How to detect a fake, phishing or spam email
We all receive many emails every day, all the important emails land in the inbox and all the junk or phishing emails go to the junk or the spam folder directly.
But with the increasing hacking attempts and frauds, these scammers are sending emails that are designed in such a way that even the integrated security allows them to land in the inbox.
However, we can easily identify which email is a legitimate one and which is a fake one, let’s look at a few examples.
1. Masked senders email address
Every time we send an email it shows our first and last name rather than the email address. This is called masking
People create an email account with first and last names as’ Microsoft Support‘ or ‘Hotmail Support‘ or ‘Outlook Support‘ ‘MSN Support‘ etc.

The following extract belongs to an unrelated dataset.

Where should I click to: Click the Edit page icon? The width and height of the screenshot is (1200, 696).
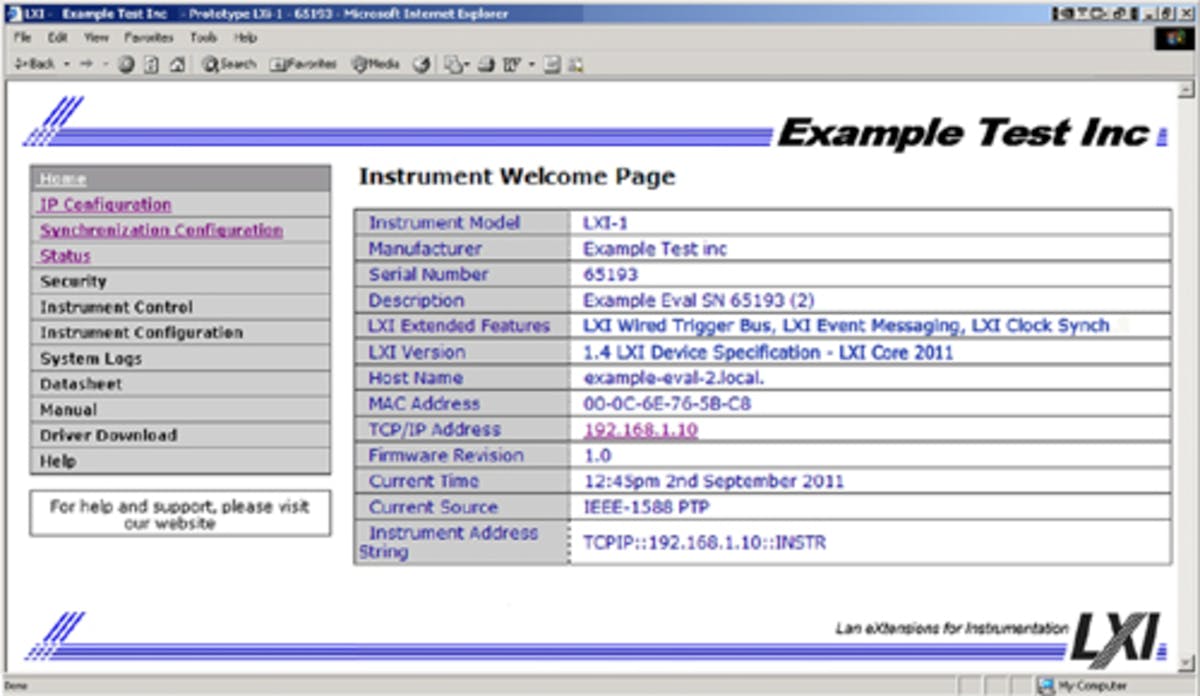(510, 63)
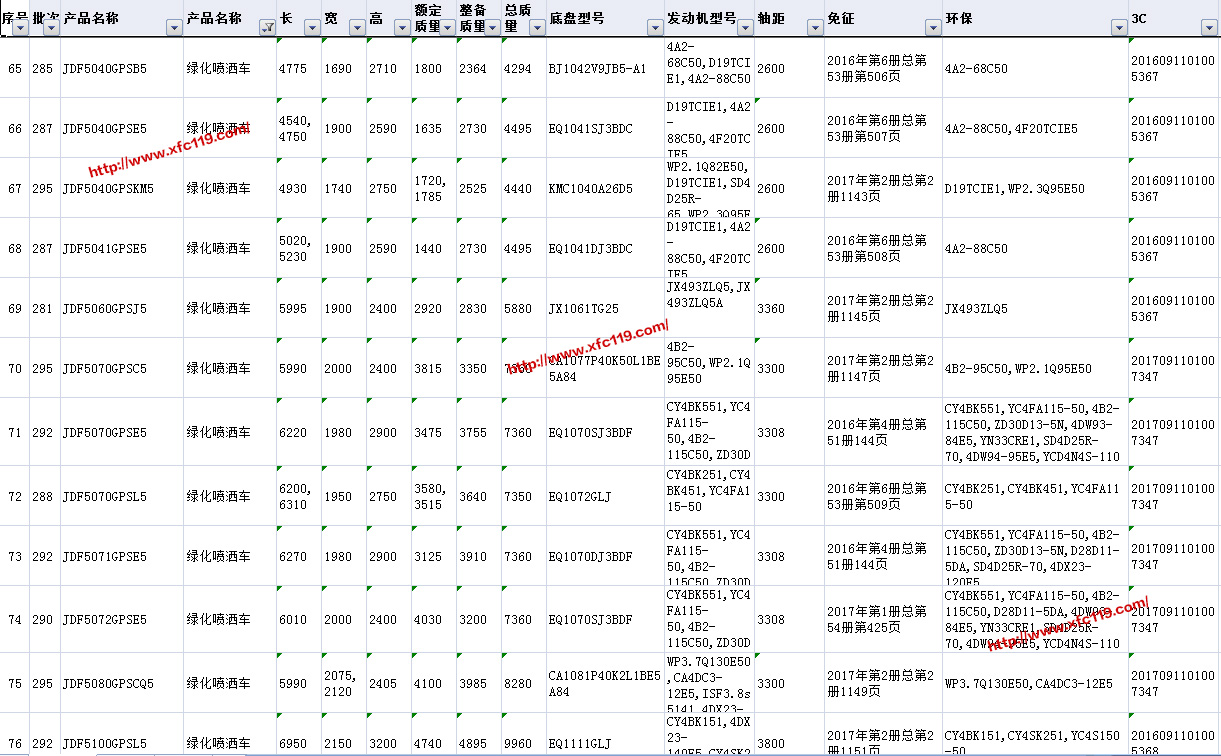Open the 底盘型号 filter dropdown

click(654, 28)
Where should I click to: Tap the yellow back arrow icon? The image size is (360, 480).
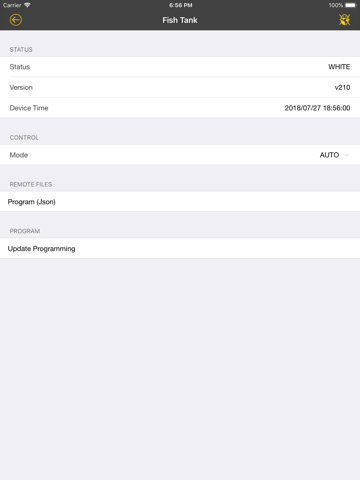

In this case, every time they (spammers) will send an email it will reflect as their first and last name rather than the email address as shown in the image below.
If you click on the Name, you will see the sender’s email address which is not Microsoft or Outlook or any other reputed company.
If it is an email from Hotmail, Outlook or Microsoft it will always end as @microsoft.com rather than any other domain name.
So if you see any email where the name of the sender and the email address don’t match its a fake email.
2. Masked links in emails
Almost all the spam emails come with a link or attachment that we are supposed to click or download.
Whether the link is a legitimate one or not can be checked by hovering the cursor on it.
When you hover the cursor on any link or button in an email, on the left bottom corner you can see the preview of the link.
If the button and the link don’t sync together then it’s a fake link and a fake email.
As shown below, this is an email that pretends to be an email from amazon with few links like Your Orders, Your Account and Amazon.co.uk links and a button which is Login with Amazon.
If you hover the cursor on this button as we have done, at the button left corner (red rectangle) you can see the link has nothing to do with Amazon.
It’s a fake link that is designed to steal the information.
It may also contain spyware that could be designed to capture and steal your information from your computer.
DO NOT CLICK ON THE LINK WHILE HOVERING YOUR MOUSE ON IT
Below is the example of HMRC (HM Revenue and Customs) fake email
- Check for Name masking
- Link masking – fake link inserted
These kinds of email lure any person to click on the link or the attachment, after all, it says that you have received a refund from the department, who in the right sense won’t click on it.
But before you do, make sure you check the Name and Link mask to prevent any fraudulent activity.
3. Misspelled words, broken links or images
Broken images and misspelled words in an email is a sign of a fake email as shown in the example below.
Safety Tips – How to detect a fake email
- If by mistake you have clicked on the link or the attachment, change the password of your account immediately, and keep a track on the recent sign-in activity. To make it more secure create a recovery code
- Whenever you receive an email for any action login to the respective account by visiting the companies website like Amazon, Apple, PayPal, etc.
- If the e-mail requires immediate action, a good practice is to call the company directly and inquire whether or not the message is legitimate.
- One of the indications of a scam e-mail is poor spelling, grammar, or punctuation. E-mails coming from professional organizations and companies are highly unlikely to contain any of these mistakes.